Le Courrier Australien Great Local Lunch 12 February 2018

Le Courrier Australien




Great Local Lunch : déjeuner engagé au bord de la Yarra




Au cœur du festival qui bat son plein, des barrières forment un espace distinct où les tables sont alignées sous de grands parasols blancs. A l'entrée, les invités entrent un par un sous une arche arienne à longues franges réalisée à partir de 689 emballages en plastique par l'éco-plasticienne Carolyn Cardinet. Les suspensions décoratives sont à base de bouteilles de lait ou de boîtes à oeufs et la sono (discrète) fonctionne grâce à un panneau solaire. L'atmosphère est relaxe sur ce bord de Yarra où les invités parlent volontiers à leurs voisins. Je suis entourée de Diana qui fête l'anniversaire de son ami à dreadlocks et de l'auteur David Holmgren, premier théoricien de la permaculture. Il vient présenter son dernier livre, RetroSuburbia, au festival.



Les couverts ne sont pas en plastique. Les serviettes ne sont pas en papier. Les verres... ne sont pas fragiles. Voilà qui plante le décor d'une tablée qui évite les déchets. A chaque place, quelques documents d'information et un sachet de graines à ramener chez soi. Les plats sont apportés par une nuée de bénévoles. Les plats se succèdent et se partagent : tomates au pesto de fanes de carotte, frittata au parmesan, kale et sauce à la betterave, lentilles vertes en salade, potiron avec sa peau et même ses graines, huile d'olive infusée à l'ail... on renaît aux goûts, aux parfums et aux couleurs. Pour la boisson, ce sera du kombucha d'une belle nuance ambrée qui, parait-il, est extrêmement diurétique.

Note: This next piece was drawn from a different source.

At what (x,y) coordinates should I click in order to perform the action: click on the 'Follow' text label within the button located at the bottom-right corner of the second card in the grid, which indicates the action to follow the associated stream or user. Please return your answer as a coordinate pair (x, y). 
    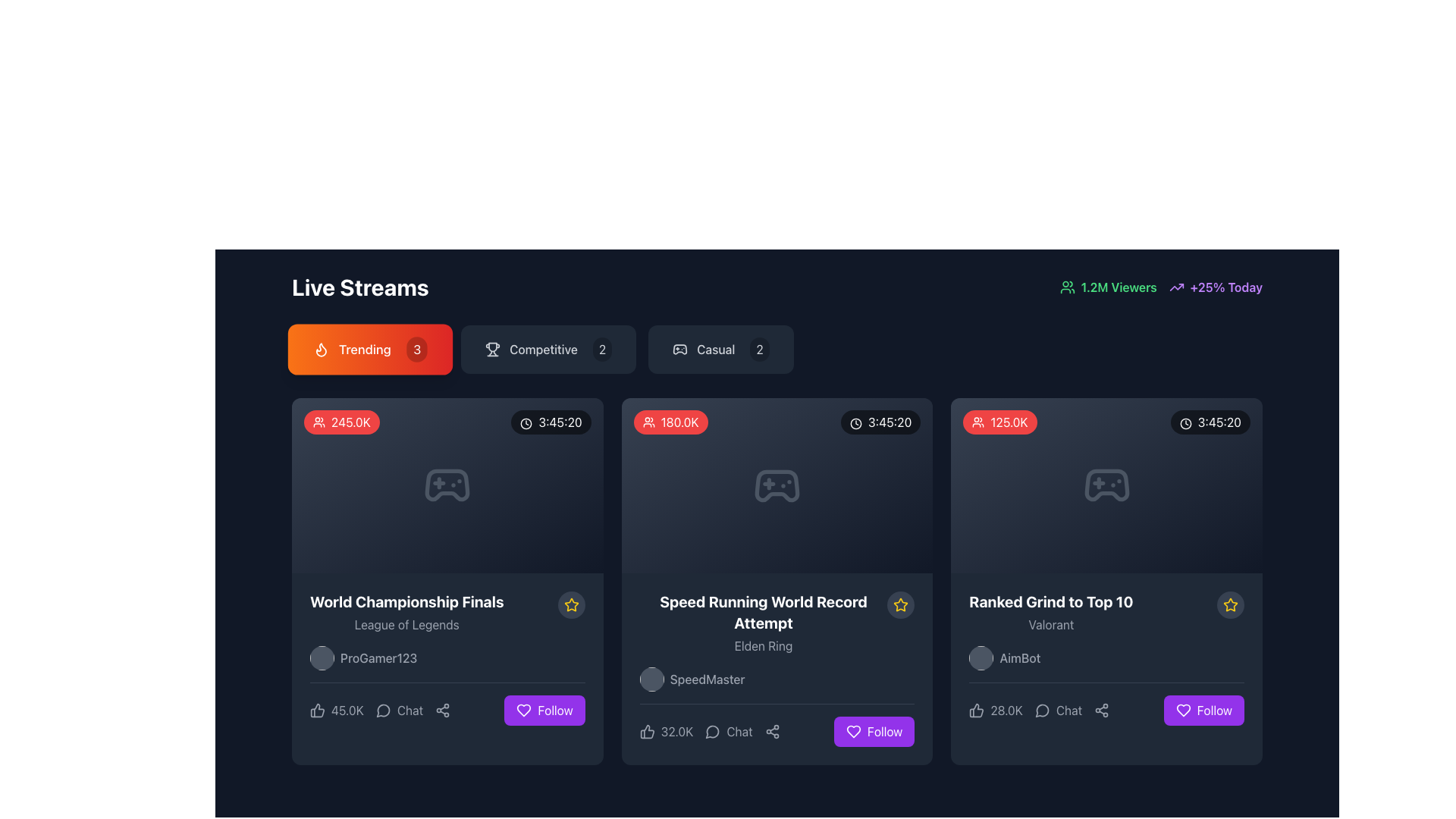
    Looking at the image, I should click on (885, 730).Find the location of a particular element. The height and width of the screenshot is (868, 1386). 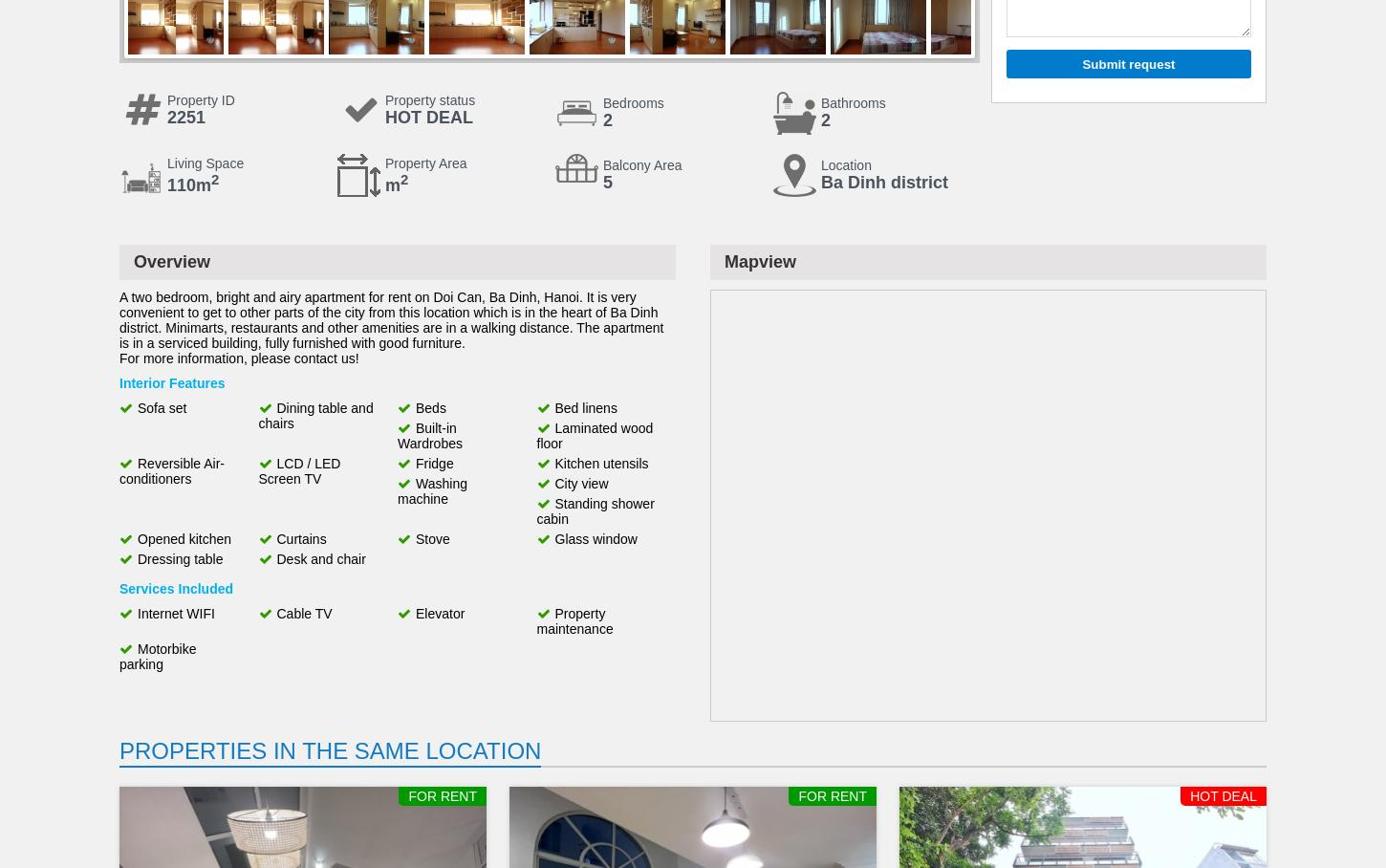

'Sofa set' is located at coordinates (161, 408).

L'animation a été confiée à un grand maître du genre avec chapeau de paille et barbe modèle déposé : Costa Georgiadis, de Gardening Australia. C'est lui qui accueille les invités venus raconter leur projet, leur initiative. On apprend comment accommoder les restes, faire son compost, utiliser le mare de café comme engrais, repérer un restaurant qui cuisine les produits locaux (www.weeatlocal.com.au) etc. Les interventions sont courtes, souriantes et pédagogiques. Pas question de culpabiliser, on est là pour informer, entraîner. Et sans doute est-ce là la force du festival qui accueille de plus en plus de monde chaque année, soit jusqu'à 100 000 participants sur toute la durée de l'événement.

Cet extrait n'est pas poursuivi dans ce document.